You should add as many fields as 'tags' you have, all with the same field_name:
doc = search.Document(fields=[
search.TextField(name='tag', value=t) for t in tags
])
As in the docs:
A field can contain only one value, which must match the field's type. Field names do not have to be unique. A document can have multiple fields with the same name and same type, which is a way to represent a field with multiple values. (However, date and number fields with the same name can't be repeated.) A document can also contain multiple fields with the same name and different field types.

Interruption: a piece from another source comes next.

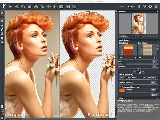Click the Redo right arrow icon
The image size is (160, 120).
click(55, 6)

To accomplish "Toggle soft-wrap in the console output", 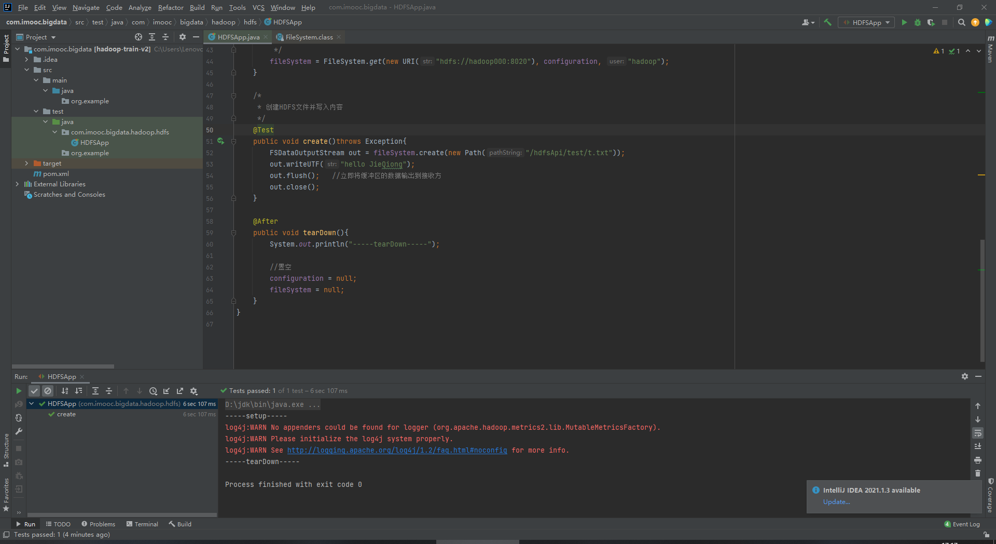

Use unique identifiers for each "tag". Then you can create a document like:
doc = search.Document(fields=[
search.TextField(name='tags', value='tag1 tag2 tag3'),
])
search.Index(name='tags').put(doc)
You can even use numbers (ids) as strings:
doc = search.Document(fields=[
search.TextField(name='tags', value='123 456 789'),
])
And query using operators as you wish:
index = search.Index(name='tags')
results = index.search('tags:(("tag1" AND "tag2") OR ("tag3" AND "tag4"))')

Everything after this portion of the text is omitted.